**TASK PROMPT**
The answer should be an exact copy of the data.

**DATASET CONTENT**

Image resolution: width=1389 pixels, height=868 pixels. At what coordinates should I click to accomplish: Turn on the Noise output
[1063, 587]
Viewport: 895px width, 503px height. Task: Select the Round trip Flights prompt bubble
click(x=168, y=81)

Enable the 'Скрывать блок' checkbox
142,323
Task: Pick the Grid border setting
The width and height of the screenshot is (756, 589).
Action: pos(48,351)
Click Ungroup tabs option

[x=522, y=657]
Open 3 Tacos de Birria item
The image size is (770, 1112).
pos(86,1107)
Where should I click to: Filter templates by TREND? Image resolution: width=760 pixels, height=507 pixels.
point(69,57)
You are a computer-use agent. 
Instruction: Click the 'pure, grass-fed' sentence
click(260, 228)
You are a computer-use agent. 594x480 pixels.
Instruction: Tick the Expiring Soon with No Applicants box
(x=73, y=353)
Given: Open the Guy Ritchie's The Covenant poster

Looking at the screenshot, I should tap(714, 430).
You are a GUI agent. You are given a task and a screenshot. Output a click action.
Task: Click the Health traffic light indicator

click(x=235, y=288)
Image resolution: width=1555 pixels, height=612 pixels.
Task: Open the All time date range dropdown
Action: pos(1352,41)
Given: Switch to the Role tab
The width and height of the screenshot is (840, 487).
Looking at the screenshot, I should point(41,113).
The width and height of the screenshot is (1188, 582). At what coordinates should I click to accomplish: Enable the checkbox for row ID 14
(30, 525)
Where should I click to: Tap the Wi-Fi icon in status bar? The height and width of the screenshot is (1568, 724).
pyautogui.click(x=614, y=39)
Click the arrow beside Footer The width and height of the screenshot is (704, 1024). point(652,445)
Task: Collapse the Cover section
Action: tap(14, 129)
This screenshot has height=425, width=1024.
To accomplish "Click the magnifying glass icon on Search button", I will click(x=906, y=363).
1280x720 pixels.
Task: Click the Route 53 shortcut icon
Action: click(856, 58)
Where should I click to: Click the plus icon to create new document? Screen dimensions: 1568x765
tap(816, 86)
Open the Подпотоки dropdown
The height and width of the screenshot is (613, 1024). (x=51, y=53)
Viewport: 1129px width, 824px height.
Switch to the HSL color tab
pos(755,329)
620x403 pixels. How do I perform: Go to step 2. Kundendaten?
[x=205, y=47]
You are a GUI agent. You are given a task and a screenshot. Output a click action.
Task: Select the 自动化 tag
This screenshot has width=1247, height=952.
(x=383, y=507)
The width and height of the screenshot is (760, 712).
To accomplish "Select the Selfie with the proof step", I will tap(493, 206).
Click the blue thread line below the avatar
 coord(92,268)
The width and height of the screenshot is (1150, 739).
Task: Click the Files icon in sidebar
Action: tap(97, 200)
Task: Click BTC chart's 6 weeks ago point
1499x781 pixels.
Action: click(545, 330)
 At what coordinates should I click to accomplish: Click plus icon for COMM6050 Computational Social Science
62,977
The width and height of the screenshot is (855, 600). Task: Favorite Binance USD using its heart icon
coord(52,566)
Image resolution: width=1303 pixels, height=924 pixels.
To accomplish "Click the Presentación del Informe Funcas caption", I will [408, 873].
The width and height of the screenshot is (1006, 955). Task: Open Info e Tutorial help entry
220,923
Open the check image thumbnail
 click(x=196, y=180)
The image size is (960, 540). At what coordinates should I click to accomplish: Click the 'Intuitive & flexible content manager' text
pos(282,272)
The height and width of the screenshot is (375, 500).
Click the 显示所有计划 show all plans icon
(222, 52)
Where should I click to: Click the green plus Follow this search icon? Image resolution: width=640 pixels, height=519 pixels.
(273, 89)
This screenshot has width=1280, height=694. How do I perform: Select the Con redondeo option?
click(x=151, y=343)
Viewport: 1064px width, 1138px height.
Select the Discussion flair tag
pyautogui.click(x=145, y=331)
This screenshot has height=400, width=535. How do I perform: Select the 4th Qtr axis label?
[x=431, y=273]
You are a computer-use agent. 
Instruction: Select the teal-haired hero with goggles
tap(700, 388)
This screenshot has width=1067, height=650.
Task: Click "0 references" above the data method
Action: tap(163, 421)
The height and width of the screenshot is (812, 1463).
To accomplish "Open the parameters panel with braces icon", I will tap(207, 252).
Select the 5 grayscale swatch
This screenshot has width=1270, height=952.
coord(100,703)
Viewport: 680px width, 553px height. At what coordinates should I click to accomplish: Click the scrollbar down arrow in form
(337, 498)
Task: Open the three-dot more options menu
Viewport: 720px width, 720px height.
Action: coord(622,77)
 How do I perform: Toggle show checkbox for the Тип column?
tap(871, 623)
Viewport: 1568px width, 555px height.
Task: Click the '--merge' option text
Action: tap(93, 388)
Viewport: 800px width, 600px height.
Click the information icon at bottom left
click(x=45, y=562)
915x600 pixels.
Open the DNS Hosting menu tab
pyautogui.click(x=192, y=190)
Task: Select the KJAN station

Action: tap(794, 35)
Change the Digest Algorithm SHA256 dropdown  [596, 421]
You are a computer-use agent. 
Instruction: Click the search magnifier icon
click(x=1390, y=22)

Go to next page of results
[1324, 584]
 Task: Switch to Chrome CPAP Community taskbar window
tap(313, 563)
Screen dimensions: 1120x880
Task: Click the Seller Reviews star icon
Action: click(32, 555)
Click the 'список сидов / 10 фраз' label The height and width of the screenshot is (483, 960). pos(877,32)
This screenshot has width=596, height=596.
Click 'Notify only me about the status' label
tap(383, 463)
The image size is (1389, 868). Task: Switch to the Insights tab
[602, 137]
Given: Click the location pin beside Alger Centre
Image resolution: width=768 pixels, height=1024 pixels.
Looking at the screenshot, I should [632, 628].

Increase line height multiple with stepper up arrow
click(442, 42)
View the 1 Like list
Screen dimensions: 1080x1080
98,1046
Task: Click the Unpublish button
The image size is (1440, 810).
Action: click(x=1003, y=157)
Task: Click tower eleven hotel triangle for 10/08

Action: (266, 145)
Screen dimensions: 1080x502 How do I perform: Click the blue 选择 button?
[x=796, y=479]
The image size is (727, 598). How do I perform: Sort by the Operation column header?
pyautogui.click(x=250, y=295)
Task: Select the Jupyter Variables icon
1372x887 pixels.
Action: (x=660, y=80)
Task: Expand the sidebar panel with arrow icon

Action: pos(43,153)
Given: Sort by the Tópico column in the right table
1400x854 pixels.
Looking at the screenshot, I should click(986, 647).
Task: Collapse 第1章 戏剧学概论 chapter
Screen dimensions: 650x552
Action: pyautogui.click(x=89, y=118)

**PROBLEM SOLUTION**
Image resolution: width=1389 pixels, height=868 pixels. At what coordinates should I click to accomplish: Turn on the Noise output
[1063, 587]
Viewport: 895px width, 503px height. Task: Select the Round trip Flights prompt bubble
click(x=168, y=81)

Enable the 'Скрывать блок' checkbox
142,323
Task: Pick the Grid border setting
The width and height of the screenshot is (756, 589).
Action: pos(48,351)
Click Ungroup tabs option

[x=522, y=657]
Open 3 Tacos de Birria item
The image size is (770, 1112).
pos(86,1107)
Where should I click to: Filter templates by TREND? Image resolution: width=760 pixels, height=507 pixels.
point(69,57)
You are a computer-use agent. 
Instruction: Click the 'pure, grass-fed' sentence
click(260, 228)
You are a computer-use agent. 594x480 pixels.
Instruction: Tick the Expiring Soon with No Applicants box
(x=73, y=353)
Given: Open the Guy Ritchie's The Covenant poster

Looking at the screenshot, I should tap(714, 430).
You are a GUI agent. You are given a task and a screenshot. Output a click action.
Task: Click the Health traffic light indicator

click(x=235, y=288)
Image resolution: width=1555 pixels, height=612 pixels.
Task: Open the All time date range dropdown
Action: pos(1352,41)
Given: Switch to the Role tab
The width and height of the screenshot is (840, 487).
Looking at the screenshot, I should point(41,113).
The width and height of the screenshot is (1188, 582). At what coordinates should I click to accomplish: Enable the checkbox for row ID 14
(30, 525)
Where should I click to: Tap the Wi-Fi icon in status bar? The height and width of the screenshot is (1568, 724).
pyautogui.click(x=614, y=39)
Click the arrow beside Footer The width and height of the screenshot is (704, 1024). point(652,445)
Task: Collapse the Cover section
Action: tap(14, 129)
This screenshot has height=425, width=1024.
To accomplish "Click the magnifying glass icon on Search button", I will click(x=906, y=363).
1280x720 pixels.
Task: Click the Route 53 shortcut icon
Action: click(856, 58)
Where should I click to: Click the plus icon to create new document? Screen dimensions: 1568x765
tap(816, 86)
Open the Подпотоки dropdown
The height and width of the screenshot is (613, 1024). (x=51, y=53)
Viewport: 1129px width, 824px height.
Switch to the HSL color tab
pos(755,329)
620x403 pixels. How do I perform: Go to step 2. Kundendaten?
[x=205, y=47]
You are a GUI agent. You are given a task and a screenshot. Output a click action.
Task: Select the 自动化 tag
This screenshot has width=1247, height=952.
(x=383, y=507)
The width and height of the screenshot is (760, 712).
To accomplish "Select the Selfie with the proof step", I will tap(493, 206).
Click the blue thread line below the avatar
 coord(92,268)
The width and height of the screenshot is (1150, 739).
Task: Click the Files icon in sidebar
Action: tap(97, 200)
Task: Click BTC chart's 6 weeks ago point
1499x781 pixels.
Action: click(545, 330)
 At what coordinates should I click to accomplish: Click plus icon for COMM6050 Computational Social Science
62,977
The width and height of the screenshot is (855, 600). Task: Favorite Binance USD using its heart icon
coord(52,566)
Image resolution: width=1303 pixels, height=924 pixels.
To accomplish "Click the Presentación del Informe Funcas caption", I will [408, 873].
The width and height of the screenshot is (1006, 955). Task: Open Info e Tutorial help entry
220,923
Open the check image thumbnail
 click(x=196, y=180)
The image size is (960, 540). At what coordinates should I click to accomplish: Click the 'Intuitive & flexible content manager' text
pos(282,272)
The height and width of the screenshot is (375, 500).
Click the 显示所有计划 show all plans icon
(222, 52)
Where should I click to: Click the green plus Follow this search icon? Image resolution: width=640 pixels, height=519 pixels.
(273, 89)
This screenshot has width=1280, height=694. How do I perform: Select the Con redondeo option?
click(x=151, y=343)
Viewport: 1064px width, 1138px height.
Select the Discussion flair tag
pyautogui.click(x=145, y=331)
This screenshot has height=400, width=535. How do I perform: Select the 4th Qtr axis label?
[x=431, y=273]
You are a computer-use agent. 
Instruction: Select the teal-haired hero with goggles
tap(700, 388)
This screenshot has width=1067, height=650.
Task: Click "0 references" above the data method
Action: tap(163, 421)
The height and width of the screenshot is (812, 1463).
To accomplish "Open the parameters panel with braces icon", I will tap(207, 252).
Select the 5 grayscale swatch
This screenshot has width=1270, height=952.
coord(100,703)
Viewport: 680px width, 553px height. At what coordinates should I click to accomplish: Click the scrollbar down arrow in form
(337, 498)
Task: Open the three-dot more options menu
Viewport: 720px width, 720px height.
Action: coord(622,77)
 How do I perform: Toggle show checkbox for the Тип column?
tap(871, 623)
Viewport: 1568px width, 555px height.
Task: Click the '--merge' option text
Action: tap(93, 388)
Viewport: 800px width, 600px height.
Click the information icon at bottom left
click(x=45, y=562)
915x600 pixels.
Open the DNS Hosting menu tab
pyautogui.click(x=192, y=190)
Task: Select the KJAN station

Action: tap(794, 35)
Change the Digest Algorithm SHA256 dropdown  [596, 421]
You are a computer-use agent. 
Instruction: Click the search magnifier icon
click(x=1390, y=22)

Go to next page of results
[1324, 584]
 Task: Switch to Chrome CPAP Community taskbar window
tap(313, 563)
Screen dimensions: 1120x880
Task: Click the Seller Reviews star icon
Action: click(32, 555)
Click the 'список сидов / 10 фраз' label The height and width of the screenshot is (483, 960). pos(877,32)
This screenshot has width=596, height=596.
Click 'Notify only me about the status' label
tap(383, 463)
The image size is (1389, 868). Task: Switch to the Insights tab
[602, 137]
Given: Click the location pin beside Alger Centre
Image resolution: width=768 pixels, height=1024 pixels.
Looking at the screenshot, I should [632, 628].

Increase line height multiple with stepper up arrow
click(442, 42)
View the 1 Like list
Screen dimensions: 1080x1080
98,1046
Task: Click the Unpublish button
The image size is (1440, 810).
Action: click(x=1003, y=157)
Task: Click tower eleven hotel triangle for 10/08

Action: (266, 145)
Screen dimensions: 1080x502 How do I perform: Click the blue 选择 button?
[x=796, y=479]
The image size is (727, 598). How do I perform: Sort by the Operation column header?
pyautogui.click(x=250, y=295)
Task: Select the Jupyter Variables icon
1372x887 pixels.
Action: (x=660, y=80)
Task: Expand the sidebar panel with arrow icon

Action: pos(43,153)
Given: Sort by the Tópico column in the right table
1400x854 pixels.
Looking at the screenshot, I should click(986, 647).
Task: Collapse 第1章 戏剧学概论 chapter
Screen dimensions: 650x552
Action: pyautogui.click(x=89, y=118)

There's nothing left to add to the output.